About Matthew Pietrafetta
Matthew Pietrafetta founded The Academic Approach in 2001. His founding philosophy–to teach beyond the test™– utilizes test preparation as a means to raise test scores substantively while emphasizing a curriculum of core skills required for college readiness.
He is a Phi Beta Kappa graduate of Trinity College in Hartford, Connecticut, and earned a master of arts in literature and a master of philosophy in literature from the English department at Columbia University, in New York.
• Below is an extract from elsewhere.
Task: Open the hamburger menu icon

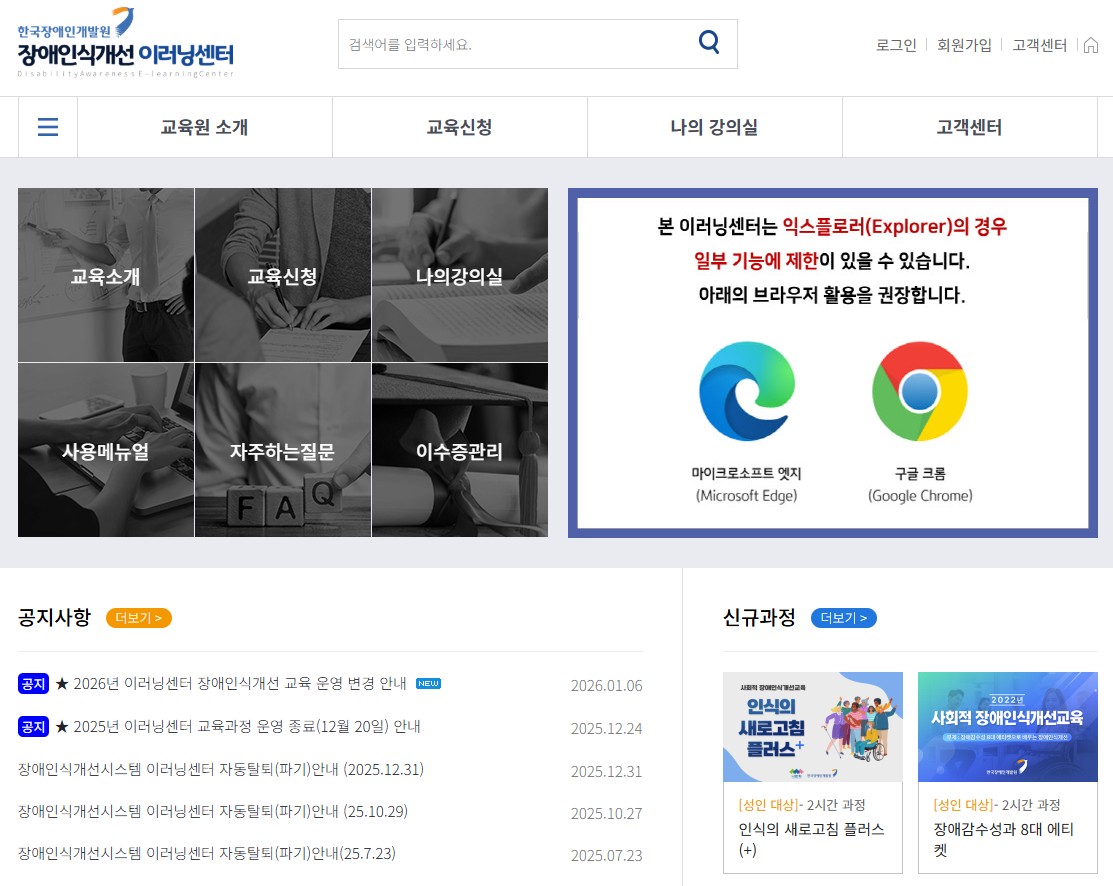Action: pyautogui.click(x=47, y=126)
Pietrafetta has more than 10 years of one-on-one tutoring experience. As a writing fellow at Trinity College, he instructed peers in writing skills and studied writing theory and practice. As a Writing Fellow at Columbia, he taught numerous undergraduate composition courses. At the same time, he helped hundreds of students prepare for standardized tests–including the SAT, ACT, SSAT, ISEE, LSAT, GMAT, GRE, and MCAT.
Pietrafetta authored and continues to oversee the company’s proprietary curriculum. He has led the organization since its inception and formed a talented team of leaders and educators, serving hundreds of students across the United States each year.
About The Academic Approach
The Academic Approach provides individualized test preparation and tutoring services that enhance both the standardized test scores and the long-term academic performance of its students. The company’s proprietary curriculum uses standardized test preparation as a platform for imparting foundational knowledge and critical thinking skills with lasting educational value. Online programs make sophisticated content accessible, engaging, and convenient for students. Trained educators with demonstrated teaching enthusiasm and experience provide the one-on-one attention and motivation students need to achieve their goals. The Academic Approach, considered “the educator’s choice” in test preparation, collaborates with parents, educators, and school administrators to create the most customized and comprehensive academic solutions to the challenges of test preparation.
Founded in 2001, The Academic Approach maintains offices in Boston, Chicago, and New York.